A common theme in many of these papers relates to the capacity of hagiographic writing to articulate depth of feeling about the great mysteries of life as well as frustration with the strictures of religious convention. Thus, Armelle Le Huërou and Jean-Yves Tilliette give close attention to what Baudri of Bourgueil has to say about despair and penitence, while Pascale Bourgain offers something of her (remarkable) attempt to translate Abelard’s great hymnal for the Paraclete. As one might expect from a volume in Dalarun’s honour, there is a concentration of papers on Franciscan tradition. Felice Accrocca reflects on the dilemmas faced by St. Francis in governing the Order. François Bougard writes about the long history of the theme of an ordeal by fire, picked up by Bonaventure in relation to the saint’s visit to Egypt. Luciano Bertazzo explores connections of St. Anthony of Padua to France, a paper nicely complemented by an offering of Antonio Rigon on the Vita prima of that saint. Marco Guida, one of the editors of the volume, writes about two important witnesses to the canonization proceedings of Clare of Assisi. There are two related papers about children in this period, by Alfonso Marini speaking about Caesarius of Heisterbach and Marco Bartoli on Salimbene’s account of children inspired by the Holy Spirit. In a similar vein are papers by Fortunato Iozzelli on reflections by Peter John Olivi, and Alvaro Cacciotti. The offering by Bill Jordan is more strictly historical in character, dealing with issues of Muslim converts to Christianity on which he has written in his recent monograph, »The Apple of his Eye«.

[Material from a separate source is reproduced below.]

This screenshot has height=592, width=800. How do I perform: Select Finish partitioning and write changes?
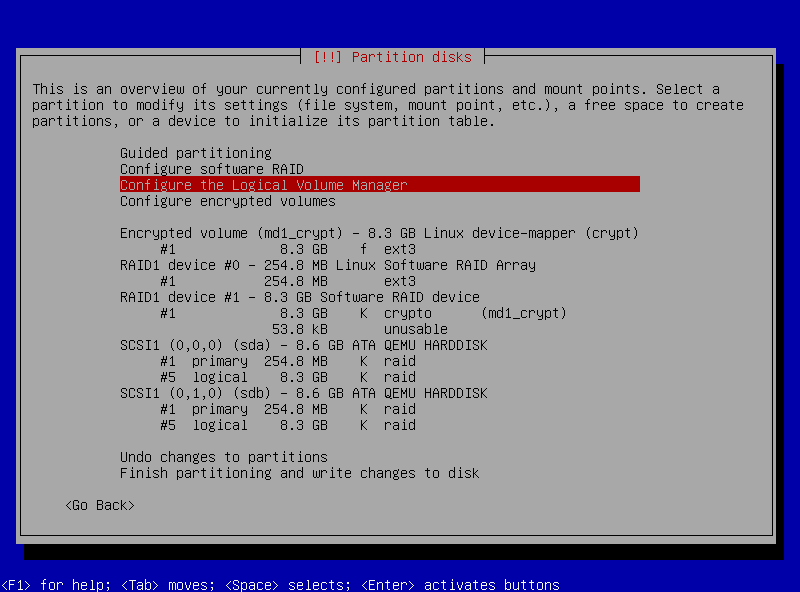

There are also many papers relating the legacy of Franciscan spirituality in the 14th century and its relationship to society. Thus, Elisabeth Lalou reflects on old age in the royal court around 1300, while Michael Cusato explains the hostility generated within the Franciscan movement by the building of the Basilica at Assisi, showing how it regenerated reflections on Holy Poverty, originally developed in the 1230s. Arnold of Villanova is another such witness to Franciscan values, as Robert Lerner describes. Their impact on both Dante and Petrarch are shown in papers by Carlo Ossola and Étienne Anheim respectively. In this section, we are also introduced to a range of other texts, some by known figures, like Bartholomew of Pisa (by William Short and Mary Beth Ingham), others who are more obscure in their provenance. Thus, Valerio Cappozzo writes about mysterious dream inspired reflection on prophetic texts, Carlo Delcorno about a sermon of Angelo da Porta Sole, a Dominican of Perugia, and Annie Dufour and Anne-Françoise Leurquin-Labie about Philippe de Chantemilan, a 15th-century lay-woman from the Bourbonnais.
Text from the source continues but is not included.